M'Bouke Serge Cedric BESSE · ‎02-19-2014

I installed a Cisco ISE solution.

In some Windows 7 and Windows 8 users when the switch port is controlled by ISE, the NAC Agent is not displayed. After some research, we found that for these users, the resolution of the name of the local machine to the network does not work, but the resolution of Internet names work (eg yahoo.fr).

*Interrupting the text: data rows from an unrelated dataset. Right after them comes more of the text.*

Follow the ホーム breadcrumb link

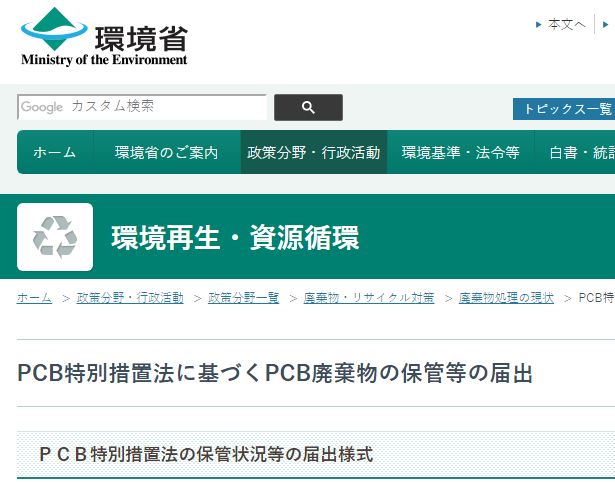click(34, 298)
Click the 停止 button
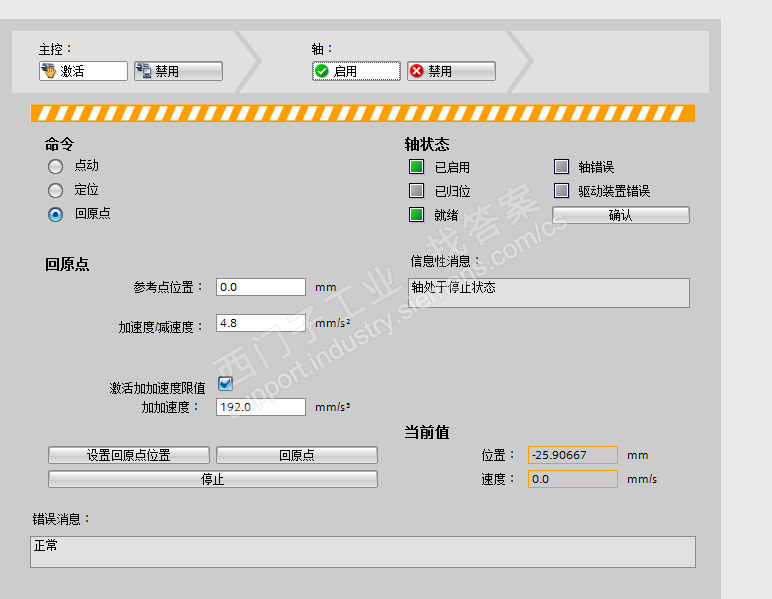 (x=213, y=479)
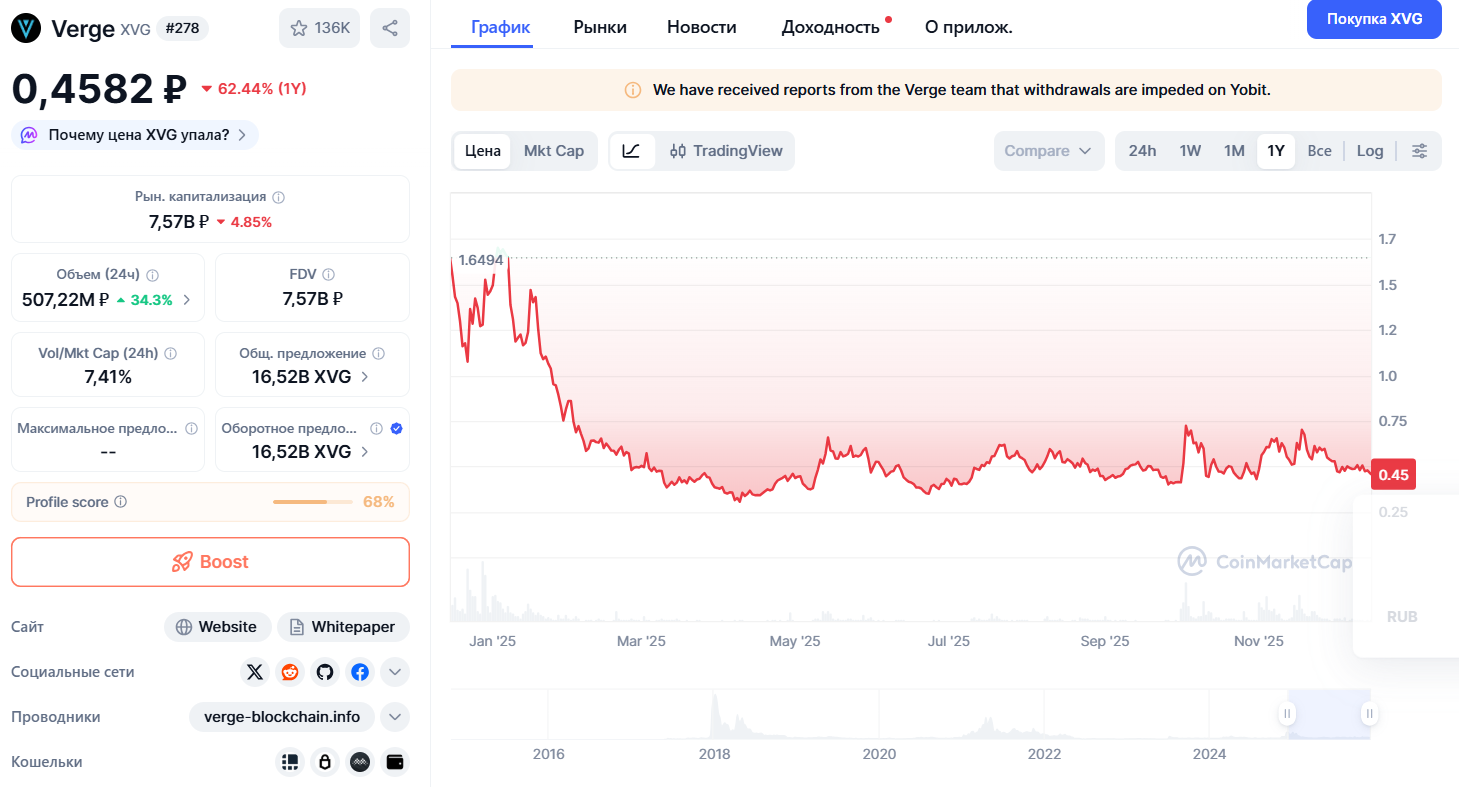
Task: Expand more social networks chevron
Action: click(395, 672)
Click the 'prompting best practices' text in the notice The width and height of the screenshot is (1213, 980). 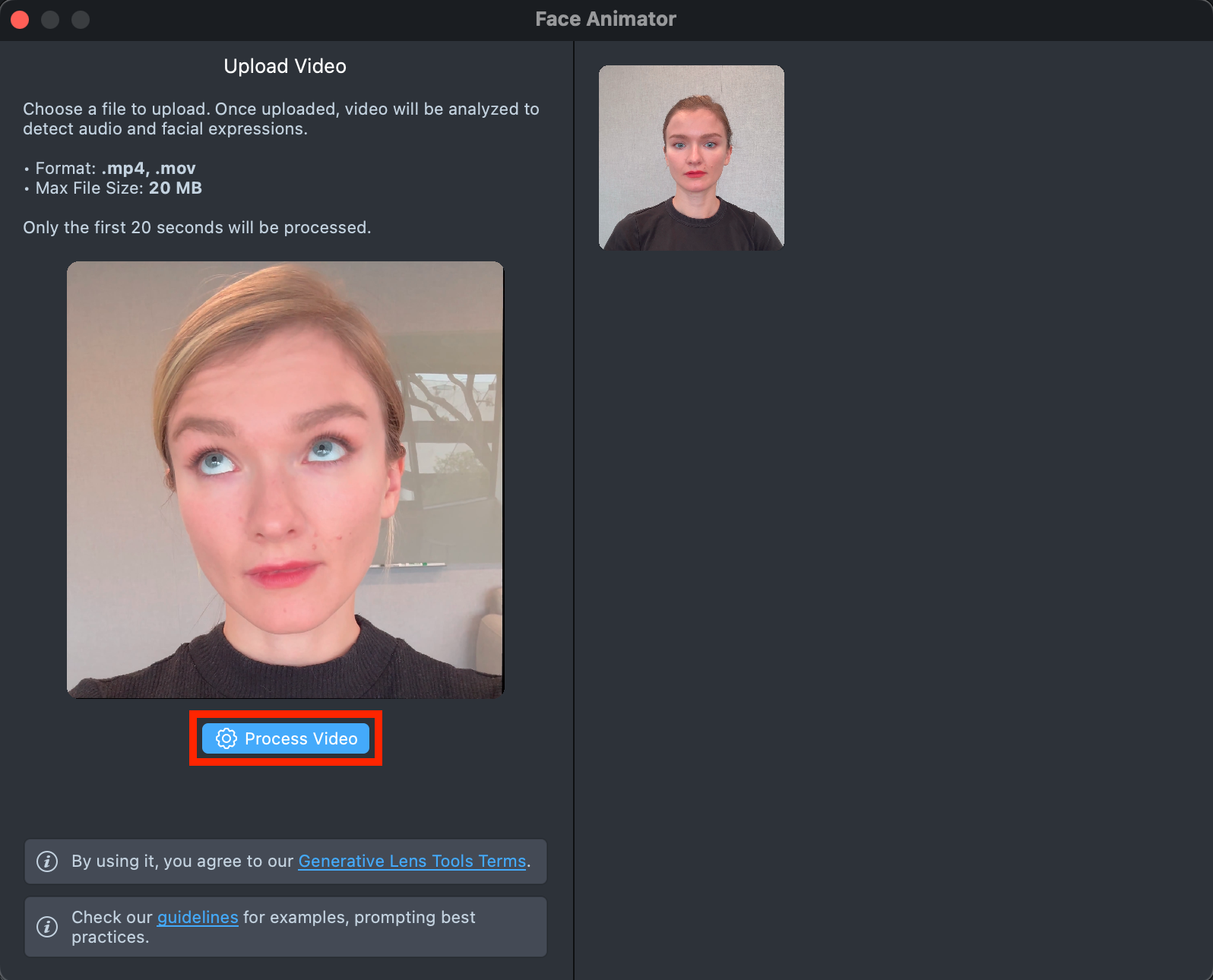[414, 917]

When the port of the machine is not controlled, everything works fine.

Anyone can help it?

blenka · ‎02-20-2014

Symptoms or Issue

•Unsuccessful RADIUS or AAA functions in Cisco ISE

•The NAD is unable to ping the Policy Service ISE node

Conditions

This scenario is applicable in a system in which Cisco ISE is configured to perform user authentication via an external RADIUS server on the network.

Possible Causes

The following are possible causes for losing connectivity with the RADIUS server:

•Network connectivity issue or issues

•Bad server IP address

•Bad server port

Resolution

If you are unable to ping the Policy Service ISE node from the NAD, try any or all of these possible solutions:

•Verify the NAD IP address

•Try using Traceroute and other appropriate "sniffer"-type tools to isolate the source of disconnection. (In a production environment, be cautious of overusing debug functions, because they commonly consume large amounts of available bandwidth and CPU, which can impact normal network operation.)

Check the Cisco ISE "TCP Dump" report for the given Policy Service ISE node to see if there are any indications.

sergebesse · ‎02-20-2014

the problem only happens for some users. everything works fine in others. This means that there is no problem of Radius or AAA. On NAD, users are connected in that it works very well.